On the final day of the ULI Spring Meeting in Charlotte, North Carolina, former Bank of America chairman and CEO Hugh McColl, Jr., discussed his favorite topic, the renaissance of downtown Charlotte, which he has helped plan and execute over the last four decades.
McColl explained that a coalition of public and private sector leaders along with philanthropists and citizens has been transforming Charlotte’s downtown since 1966, when the Odell Vision for Center City Charlotte focused on relocating the old convention center. Since then, a new downtown Charlotte master plan has been created each decade. The 1970s plan sparked development of housing in the downtown core and included rebuilding of the historic Fourth Ward, which had been heavily damaged during the 1968 riots. In 1978, a newly minted Business Improvement District aimed to strengthen downtown retail and create a more vibrant environment. “At that time,” McColl recalled, “you could shoot a shotgun down Tryon Street after 5:00 p.m. and not hit anyone.”

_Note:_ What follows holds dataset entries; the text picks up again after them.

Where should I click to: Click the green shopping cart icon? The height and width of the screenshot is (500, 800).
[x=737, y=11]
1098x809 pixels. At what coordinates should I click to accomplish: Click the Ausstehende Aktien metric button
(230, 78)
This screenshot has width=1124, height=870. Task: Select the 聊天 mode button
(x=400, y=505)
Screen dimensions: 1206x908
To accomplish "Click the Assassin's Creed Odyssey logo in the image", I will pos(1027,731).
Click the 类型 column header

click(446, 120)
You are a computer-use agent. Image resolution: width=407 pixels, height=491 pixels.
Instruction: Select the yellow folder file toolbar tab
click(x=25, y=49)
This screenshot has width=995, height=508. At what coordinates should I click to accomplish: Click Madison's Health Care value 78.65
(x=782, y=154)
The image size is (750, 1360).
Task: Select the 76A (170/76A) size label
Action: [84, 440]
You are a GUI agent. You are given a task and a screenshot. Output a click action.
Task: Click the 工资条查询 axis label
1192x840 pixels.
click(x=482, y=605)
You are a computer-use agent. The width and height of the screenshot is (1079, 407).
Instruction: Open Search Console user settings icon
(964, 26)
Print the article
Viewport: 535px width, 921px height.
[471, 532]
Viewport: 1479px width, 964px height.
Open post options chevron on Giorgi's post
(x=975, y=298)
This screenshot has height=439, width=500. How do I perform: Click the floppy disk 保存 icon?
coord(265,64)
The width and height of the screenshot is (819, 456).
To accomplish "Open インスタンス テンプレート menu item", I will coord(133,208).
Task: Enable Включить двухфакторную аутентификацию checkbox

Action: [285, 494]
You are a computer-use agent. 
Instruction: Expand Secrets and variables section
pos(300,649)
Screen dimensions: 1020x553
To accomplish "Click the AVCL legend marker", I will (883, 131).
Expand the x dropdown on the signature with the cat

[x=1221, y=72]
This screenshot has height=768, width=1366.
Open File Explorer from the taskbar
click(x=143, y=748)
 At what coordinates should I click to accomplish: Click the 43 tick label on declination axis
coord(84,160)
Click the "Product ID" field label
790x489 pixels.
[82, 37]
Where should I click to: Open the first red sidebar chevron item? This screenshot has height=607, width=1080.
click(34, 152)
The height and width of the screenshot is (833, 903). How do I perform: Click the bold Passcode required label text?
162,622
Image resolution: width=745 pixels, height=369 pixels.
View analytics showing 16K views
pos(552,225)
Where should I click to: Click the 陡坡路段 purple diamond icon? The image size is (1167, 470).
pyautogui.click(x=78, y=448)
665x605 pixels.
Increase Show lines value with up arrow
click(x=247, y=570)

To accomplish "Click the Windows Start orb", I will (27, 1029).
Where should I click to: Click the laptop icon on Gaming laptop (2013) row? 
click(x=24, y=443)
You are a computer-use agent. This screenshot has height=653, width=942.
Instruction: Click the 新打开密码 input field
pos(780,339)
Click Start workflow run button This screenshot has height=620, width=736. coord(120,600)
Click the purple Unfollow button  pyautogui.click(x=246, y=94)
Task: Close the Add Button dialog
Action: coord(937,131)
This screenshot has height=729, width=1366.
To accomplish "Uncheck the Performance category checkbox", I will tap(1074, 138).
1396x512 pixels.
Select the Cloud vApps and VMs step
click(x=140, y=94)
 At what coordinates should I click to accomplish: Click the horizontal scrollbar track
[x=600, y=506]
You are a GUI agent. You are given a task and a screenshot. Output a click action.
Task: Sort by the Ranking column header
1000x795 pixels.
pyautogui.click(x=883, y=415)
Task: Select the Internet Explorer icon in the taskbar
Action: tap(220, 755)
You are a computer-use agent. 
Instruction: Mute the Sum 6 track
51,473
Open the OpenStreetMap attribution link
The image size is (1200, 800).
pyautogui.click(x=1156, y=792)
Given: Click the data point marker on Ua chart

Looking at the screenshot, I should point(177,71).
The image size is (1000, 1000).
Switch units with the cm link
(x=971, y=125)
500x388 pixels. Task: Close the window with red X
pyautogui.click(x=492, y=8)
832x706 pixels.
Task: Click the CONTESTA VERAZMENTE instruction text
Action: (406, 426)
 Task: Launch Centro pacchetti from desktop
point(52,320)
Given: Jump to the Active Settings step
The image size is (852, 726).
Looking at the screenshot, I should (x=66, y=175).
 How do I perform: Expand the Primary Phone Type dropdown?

In the 1980’s, Charlotte’s downtown continued to fill out with new office towers, including the city’s first two modern skyscrapers, that added 3.5 million square feet of space. Public amenities including Spirit Square Center for the Arts and Education, the family-friendly science museum Discovery Place, and a new main library were built. The 1990s also saw the creation of another five million square feet of office space, a theater venue that could host Broadway shows, and new housing. An old department store was converted to condominium residences, and Bank of America built the city’s first million-square-foot office building for its new headquarters.
But city leaders did not stop there. In the late 1990s, McColl continued, development plans went into “overdrive.” Since that time, Charlotte has added another six million square feet of office space to its downtown, as well as nearly 5,000 new housing units, a large free parking garage that helps draw suburbanites into the city for evening entertainment, a dance theater, a children’s library, a downtown campus for Johnson & Wales University, and more – with an aggregate value of some $5.7 billion.
In the wake of the recession, however, the city is losing the deep-pocketed financial support it had received during more prosperous years. To implement the vision of its 2020 Plan, McColl predicted, Charlotte will need to broaden its partnerships. “We are entering a new reality,” he said. “Bank of America will bounce back and Wells Fargo will continue to be a contributor, but we no longer have the two ‘rich uncles,’ so we will need international investors to join our team.” McColl added that Charlotte also needs to connect its downtown seamlessly with its suburbs, bring in more attractions that fit its unique identity, and convince people to move downtown from the suburbs and exurbs.
“Our culture includes welcoming newcomers. It doesn’t matter where you came from. If you want to pitch in, we will find a place for you,” McColl concluded, reciting words from a hymn that have inspired him to chart Charlotte’s course for so many years: “From the past will come the future.”